Leaders of Sinn Fein, the political wing of the nationalist Irish Republican Army (IRA), were expected to voice frustration yesterday at Britain's Northern Ireland policy after London called on the paramilitaries to clarify their position on disarmament.
Sinn Fein president Gerry Adams and chief negotiator Martin McGuinness were due to hold a London press conference the day after the IRA issued two statements on its willingness to give up some of its arms.
Both Sinn Fein members of parliament (MPs) are expected to express republican frustration at the British government's decision to withhold implementation of part of the 1998 Good Friday peace agreement and at the postponement of elections to the province's assembly.
"We made preparations for a quantity of munitions to be put beyond use," the IRA said in a press statement Tuesday.
The group said that "there is no lack of clarity" in an earlier statement -- passed to the British and Irish governments on April 13 but made public Tuesday -- which outlined its intentions regarding disarmament and addressing the concerns of Northern Ireland's Protestant community.
"In the event of agreement we were prepared to act immediately and our preparations were at an advanced stage," the IRA said.
London and Dublin and the Protestant Ulster Unionist Party (UUP) leader David Trimble have said they wanted a clearer statement from republicans on the IRA's intentions to fully disarm.
"Regrettably the two governments and the UUP rejected our statement and our initiatives," the IRA statement said.

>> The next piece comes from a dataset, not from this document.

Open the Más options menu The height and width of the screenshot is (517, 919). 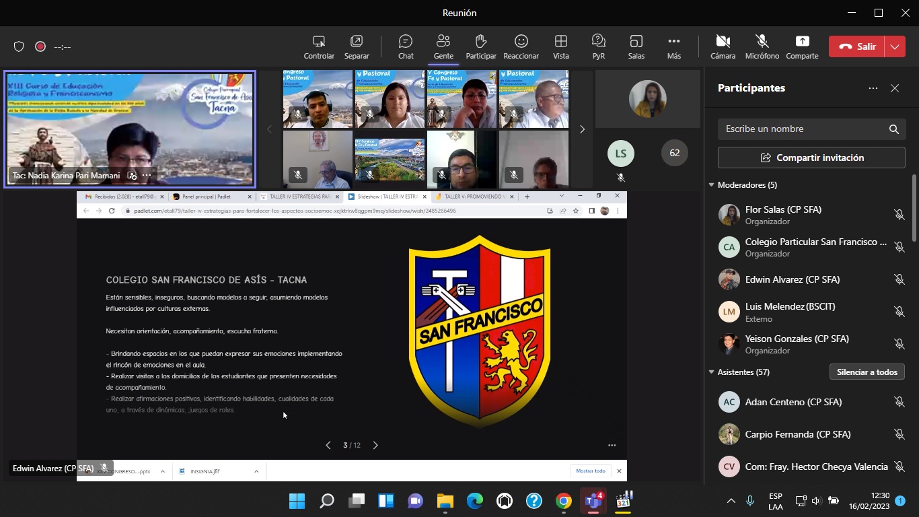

British Prime Minister Tony Blair decided last Thursday to postpone elections for a new Northern Ireland Assembly from May 29 until this autumn after the IRA failed to clearly declare an end to paramilitary activities.
Northern Ireland Secretary Paul Murphy said late Tuesday that the Good Friday peace agreement remained the only sustainable basis for peace between the province's rival Protestant and Catholic communities.
"In the coming weeks and months we will work openly and transparently to fulfil our side of the bargain... and we call on the IRA to find the clarity in both words and deeds to convince the people of Northern Ireland that they are ready to fulfil theirs," said Murphy.
London and Dublin were partners in the implementation of the Good Friday peace accords which envisioned limited self-rule for Northern Ireland, with power shared between the loyalist Protestant majority and largely republican Roman Catholic community.
"While the original IRA statement does represent some progress, unfortunately it does not answer the questions which the British and Irish governments put to the IRA and Sinn Fein spokespersons," Murphy said earlier Tuesday.
"Does this mean punishment beatings will end? Does this mean exiling people will end? Does this mean targeting and weapons procurement will end? On the basis of these statements we simply do not know," he said.
Blair and his Irish counterpart Bertie Ahern pledged earlier Tuesday to push forward all elements of the Northern Ireland peace process that were not contingent on full IRA disarmament.
These include reforms to criminal justice and policing; equality before the law for Protestants and Roman Catholics and safeguarding the Gaelic language.